# EXERCISE DETAILS
Nothing but a number is wanted here: the count of lines in the data holding the word "Conditions".

# Dataset entries
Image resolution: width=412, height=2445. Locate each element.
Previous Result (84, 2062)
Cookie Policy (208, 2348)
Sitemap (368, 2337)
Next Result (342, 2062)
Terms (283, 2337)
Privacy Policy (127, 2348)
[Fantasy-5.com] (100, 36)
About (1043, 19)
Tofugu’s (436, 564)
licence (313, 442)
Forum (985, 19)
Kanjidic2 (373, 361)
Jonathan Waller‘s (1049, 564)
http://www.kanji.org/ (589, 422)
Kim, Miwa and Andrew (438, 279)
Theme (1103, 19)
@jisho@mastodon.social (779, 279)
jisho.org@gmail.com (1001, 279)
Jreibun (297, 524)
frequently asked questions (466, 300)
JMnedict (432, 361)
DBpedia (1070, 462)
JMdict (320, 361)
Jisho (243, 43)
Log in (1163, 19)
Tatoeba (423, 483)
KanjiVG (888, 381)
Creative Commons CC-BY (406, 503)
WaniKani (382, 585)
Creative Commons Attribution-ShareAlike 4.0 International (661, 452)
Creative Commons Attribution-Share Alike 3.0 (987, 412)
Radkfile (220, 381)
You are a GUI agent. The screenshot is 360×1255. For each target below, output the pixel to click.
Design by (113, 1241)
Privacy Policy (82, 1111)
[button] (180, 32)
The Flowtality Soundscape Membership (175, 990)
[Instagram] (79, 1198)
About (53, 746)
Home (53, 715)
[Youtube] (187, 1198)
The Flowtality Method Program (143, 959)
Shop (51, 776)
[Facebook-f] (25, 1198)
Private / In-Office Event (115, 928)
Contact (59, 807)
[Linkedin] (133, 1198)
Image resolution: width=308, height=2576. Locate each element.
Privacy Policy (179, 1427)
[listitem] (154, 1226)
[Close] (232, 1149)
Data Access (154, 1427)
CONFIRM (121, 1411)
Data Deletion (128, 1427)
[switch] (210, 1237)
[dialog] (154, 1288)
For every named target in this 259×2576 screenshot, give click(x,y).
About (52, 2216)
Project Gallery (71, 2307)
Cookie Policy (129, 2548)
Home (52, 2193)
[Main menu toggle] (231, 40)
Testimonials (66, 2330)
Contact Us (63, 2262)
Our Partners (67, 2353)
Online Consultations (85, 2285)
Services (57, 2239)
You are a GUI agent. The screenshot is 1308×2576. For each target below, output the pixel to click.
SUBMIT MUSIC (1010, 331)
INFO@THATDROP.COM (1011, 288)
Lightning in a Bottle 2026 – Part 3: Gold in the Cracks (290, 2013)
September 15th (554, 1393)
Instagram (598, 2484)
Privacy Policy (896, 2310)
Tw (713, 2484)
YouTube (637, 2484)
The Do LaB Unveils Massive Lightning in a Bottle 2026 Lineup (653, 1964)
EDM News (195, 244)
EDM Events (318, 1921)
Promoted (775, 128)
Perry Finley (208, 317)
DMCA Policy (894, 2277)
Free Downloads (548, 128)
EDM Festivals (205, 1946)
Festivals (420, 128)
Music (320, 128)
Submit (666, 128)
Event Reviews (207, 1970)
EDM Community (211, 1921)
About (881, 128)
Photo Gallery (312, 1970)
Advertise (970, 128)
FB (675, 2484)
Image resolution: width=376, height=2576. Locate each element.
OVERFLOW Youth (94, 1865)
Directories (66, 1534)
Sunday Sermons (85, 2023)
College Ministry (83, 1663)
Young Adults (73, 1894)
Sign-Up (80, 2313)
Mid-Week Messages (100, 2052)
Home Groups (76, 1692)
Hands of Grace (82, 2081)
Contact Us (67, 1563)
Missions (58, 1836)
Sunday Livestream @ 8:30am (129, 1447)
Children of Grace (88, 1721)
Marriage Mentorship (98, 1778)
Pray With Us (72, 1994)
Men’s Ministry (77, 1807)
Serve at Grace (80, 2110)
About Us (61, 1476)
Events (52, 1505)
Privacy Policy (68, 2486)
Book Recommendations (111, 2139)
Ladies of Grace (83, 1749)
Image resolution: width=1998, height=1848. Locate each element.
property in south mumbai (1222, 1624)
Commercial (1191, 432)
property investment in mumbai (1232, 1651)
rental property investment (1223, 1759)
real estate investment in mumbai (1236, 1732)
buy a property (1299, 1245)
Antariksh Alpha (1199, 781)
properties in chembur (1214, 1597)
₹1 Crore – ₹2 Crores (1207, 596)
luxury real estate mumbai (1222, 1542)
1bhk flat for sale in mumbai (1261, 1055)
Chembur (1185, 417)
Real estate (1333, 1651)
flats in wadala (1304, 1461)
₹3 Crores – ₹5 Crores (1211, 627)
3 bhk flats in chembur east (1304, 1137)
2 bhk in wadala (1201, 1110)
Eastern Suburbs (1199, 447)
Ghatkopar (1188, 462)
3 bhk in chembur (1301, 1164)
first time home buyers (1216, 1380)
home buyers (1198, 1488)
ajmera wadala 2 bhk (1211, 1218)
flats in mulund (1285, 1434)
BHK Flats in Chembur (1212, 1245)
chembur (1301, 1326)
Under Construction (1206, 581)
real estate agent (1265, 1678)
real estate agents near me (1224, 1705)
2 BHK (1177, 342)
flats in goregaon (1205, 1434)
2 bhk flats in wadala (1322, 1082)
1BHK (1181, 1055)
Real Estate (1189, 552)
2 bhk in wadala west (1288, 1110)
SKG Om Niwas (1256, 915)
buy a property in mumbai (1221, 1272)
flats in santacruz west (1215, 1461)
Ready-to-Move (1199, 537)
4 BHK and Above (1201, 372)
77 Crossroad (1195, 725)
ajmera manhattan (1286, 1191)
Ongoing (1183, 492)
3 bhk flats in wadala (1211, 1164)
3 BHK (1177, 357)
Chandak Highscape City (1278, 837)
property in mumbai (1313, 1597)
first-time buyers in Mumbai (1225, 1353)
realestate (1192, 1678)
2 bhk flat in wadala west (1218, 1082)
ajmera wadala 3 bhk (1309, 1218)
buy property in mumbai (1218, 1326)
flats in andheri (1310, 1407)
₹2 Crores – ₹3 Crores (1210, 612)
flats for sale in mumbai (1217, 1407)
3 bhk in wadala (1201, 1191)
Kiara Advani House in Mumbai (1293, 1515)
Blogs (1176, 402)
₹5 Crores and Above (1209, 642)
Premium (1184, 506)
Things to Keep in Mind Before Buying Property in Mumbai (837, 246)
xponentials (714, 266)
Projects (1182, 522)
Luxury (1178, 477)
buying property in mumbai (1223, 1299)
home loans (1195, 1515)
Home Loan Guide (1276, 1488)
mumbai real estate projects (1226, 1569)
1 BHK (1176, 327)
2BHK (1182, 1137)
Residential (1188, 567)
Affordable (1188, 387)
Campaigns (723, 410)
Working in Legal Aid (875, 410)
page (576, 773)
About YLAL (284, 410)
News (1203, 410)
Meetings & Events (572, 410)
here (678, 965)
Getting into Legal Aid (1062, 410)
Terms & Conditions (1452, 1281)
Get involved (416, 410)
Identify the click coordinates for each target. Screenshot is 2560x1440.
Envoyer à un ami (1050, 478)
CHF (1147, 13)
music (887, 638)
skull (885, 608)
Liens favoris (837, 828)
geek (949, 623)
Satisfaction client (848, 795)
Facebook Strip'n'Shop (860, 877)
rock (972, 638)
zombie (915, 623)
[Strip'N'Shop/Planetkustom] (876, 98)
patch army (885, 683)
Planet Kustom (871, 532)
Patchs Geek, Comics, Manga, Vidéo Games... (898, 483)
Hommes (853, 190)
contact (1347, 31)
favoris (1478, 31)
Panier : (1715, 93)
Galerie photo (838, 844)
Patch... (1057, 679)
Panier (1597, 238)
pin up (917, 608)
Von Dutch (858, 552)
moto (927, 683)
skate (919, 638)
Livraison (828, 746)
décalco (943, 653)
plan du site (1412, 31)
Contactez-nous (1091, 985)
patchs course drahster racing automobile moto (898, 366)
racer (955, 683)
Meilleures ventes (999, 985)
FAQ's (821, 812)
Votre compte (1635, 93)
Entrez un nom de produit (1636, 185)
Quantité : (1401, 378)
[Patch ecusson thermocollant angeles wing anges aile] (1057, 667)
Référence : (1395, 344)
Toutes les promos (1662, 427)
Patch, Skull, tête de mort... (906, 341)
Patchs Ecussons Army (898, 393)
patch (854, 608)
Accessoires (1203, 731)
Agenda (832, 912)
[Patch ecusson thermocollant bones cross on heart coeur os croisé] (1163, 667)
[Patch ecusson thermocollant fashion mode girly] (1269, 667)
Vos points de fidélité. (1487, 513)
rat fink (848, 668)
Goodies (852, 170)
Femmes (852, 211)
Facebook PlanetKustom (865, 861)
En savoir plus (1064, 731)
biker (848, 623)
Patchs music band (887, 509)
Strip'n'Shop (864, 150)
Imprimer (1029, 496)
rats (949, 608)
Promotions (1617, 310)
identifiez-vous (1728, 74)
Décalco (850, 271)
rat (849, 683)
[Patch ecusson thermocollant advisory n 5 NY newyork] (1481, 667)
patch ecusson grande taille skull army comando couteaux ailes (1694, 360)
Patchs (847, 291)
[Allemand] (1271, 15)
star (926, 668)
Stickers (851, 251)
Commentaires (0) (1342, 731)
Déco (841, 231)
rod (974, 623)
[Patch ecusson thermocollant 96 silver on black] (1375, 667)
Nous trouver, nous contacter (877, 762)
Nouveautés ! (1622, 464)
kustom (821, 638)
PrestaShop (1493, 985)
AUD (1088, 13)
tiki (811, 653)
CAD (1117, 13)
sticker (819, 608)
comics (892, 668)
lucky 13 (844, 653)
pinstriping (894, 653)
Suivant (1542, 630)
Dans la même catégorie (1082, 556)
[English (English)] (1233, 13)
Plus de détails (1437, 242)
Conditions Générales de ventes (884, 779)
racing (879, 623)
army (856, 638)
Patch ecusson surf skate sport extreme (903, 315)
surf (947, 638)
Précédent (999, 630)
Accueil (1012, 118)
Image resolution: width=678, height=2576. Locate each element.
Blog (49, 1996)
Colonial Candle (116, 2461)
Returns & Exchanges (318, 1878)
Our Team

# OUTPUT
2